O argumento do sucesso de uma possível ampliação do sistema de
autorregulamentação do mercado (em detrimento de uma manutenção do sistema de
corregulamentação), porém, é apenas um dos lados da moeda. Outra forma de ler os
números acima é entendê- los como resultado de um processo longo, construtivo, e
objetivo da classificação indicativa. Com critérios claros de conteúdo atrelados às faixas
de horário protegido, as redes podem ter tido condições objetivas de se programar para
criar e exibir programas dentro da faixa indicada de veiculação. Puderam ainda ter acesso
ao processo de editar filmes ou seriados quando necessário para baixar uma classificação
mais alta recebida, e o fazer voluntariamente, sem interferência do Estado.
Outro ponto a favor de ler os índices encontrados como resultado do processo de
classificação adotado no país (e não simplesmente como resultado de um processo de
regulação centrado no mercado) é a atuação pontual, ao longo dos anos, do DEJUS na
reclassificação de obras mediante monitoramento.

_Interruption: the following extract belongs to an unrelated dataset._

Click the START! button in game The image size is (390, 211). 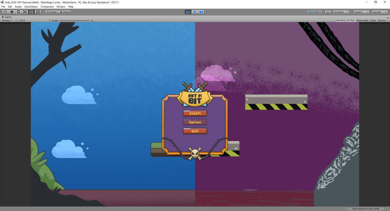click(x=195, y=113)
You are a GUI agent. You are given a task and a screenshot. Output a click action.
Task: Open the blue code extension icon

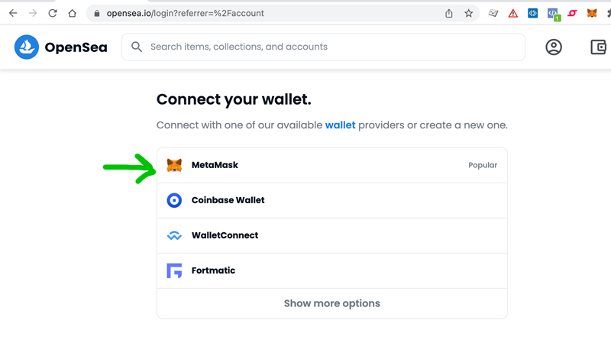pyautogui.click(x=532, y=13)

Big Brother, séries de TV, novelas
reexibidas em horário vespertino, esses são apenas alguns dos casos de ações diretas do
DEJUS de 2010 para cá que podem ter aumentado o grau de compliance encontrado na
amostra analisada. Principalmente por lembrar que no caso do fuso horário, a ação do
DEJUS foi sempre clara quanto a obrigatoriedade do respeito ao horário local de exibição.
Não é possível estimar, com a metodologia adotada pelo artigo, qual dos dois
cenários é mais indicado para explicar os resultados encontrados. Seria o sucesso de
compliance um ato de demonstração do poder de ampliar os processos de
20
autorregulamentação do mercado, reduzindo as áreas de corregulamentação? Ou seria
este o resultado de uma ação afirmativa do Estado em implementar o processo de
classificação no país, e portanto de ampliação do processo de corregulamentação? É
impossível pender para um lado ou para outro apenas analisando a grade veiculada e a
classificação dos produtos encontrados. Mas o que é evidente com base nos dados
analisados é que a complexidade de fusos horários e de sistemas de emissoras regionais
não é, no Brasil, um obstáculo para a eficácia do sistema de vinculação horária e da
manutenção de horários protegidos.
Mesmo assim, um ponto a se refletir retoma o embate entre classificação de
programas de entretenimento, e classificação de programas policialescos. Os números
lidos acima indicam que boa parte do conteúdo da TV Aberta (50%) é isento de
classificação indicativa, o que não significa que estes sejam necessariamente livres de
conteúdos classificáveis (i.e. exibição de cenas de drogas, sexo e violência). Isso indica
que os avisos da classificação, ausentes em metade da programação do país em horário
nobre, poderiam também servir para pais e responsáveis orientar, na outra metade da
programação, crianças e adolescentes sobre o conteúdo a ser consumido.
O debate vivido pelo DEJUS em 2004 com relação aos programas policialescos
como Cidade Alerta, e o debate recente sobre a proibição de publicidade levantado pelo
CONANDA, deixam no ar desafios futuros do processo de classificação indicativa. Seria
o DEJUS o órgão indicado para classificar, para fins indicativos, programas jornalísticos
que beiram o entretenimento e o sensacionalismo (ver o debate levantado por Bucci e
Kehl, 2006)? Seria o modelo do DEJUS indicado para criar órgãos que classifiquem, para
fins indicativos, a publicidade no país (ver o debate levantado por Olmos, 2006)? A
resposta a essa questão é complexa, mas pelo que indicam os resultados do artigo, o
processo de classificação indicativa tem sido um caso de sucesso.